Working data Block Start

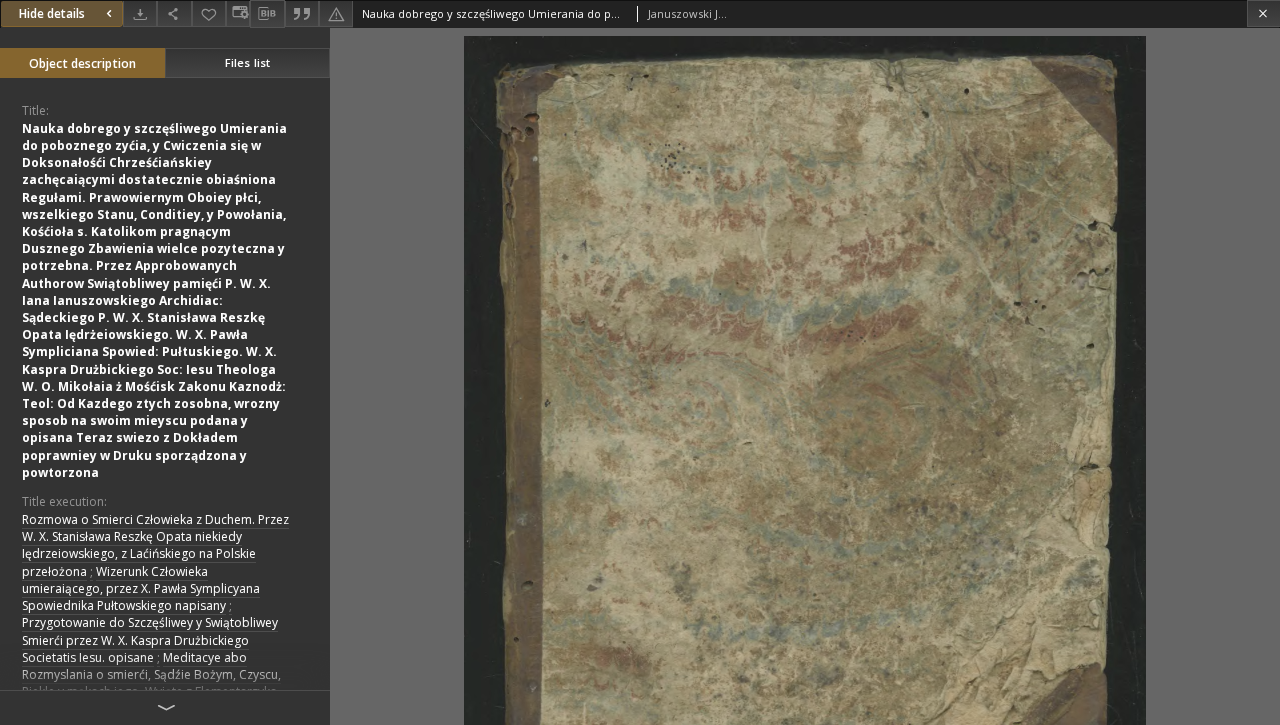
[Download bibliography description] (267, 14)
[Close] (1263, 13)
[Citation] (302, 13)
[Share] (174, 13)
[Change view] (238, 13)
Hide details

Working data Block End

Task brief: Each entry above is to be restated exactly, without its images.

Response to this task:
[Download bibliography description] (267, 14)
[Close] (1263, 13)
[Citation] (302, 13)
[Share] (174, 13)
[Change view] (238, 13)
Hide details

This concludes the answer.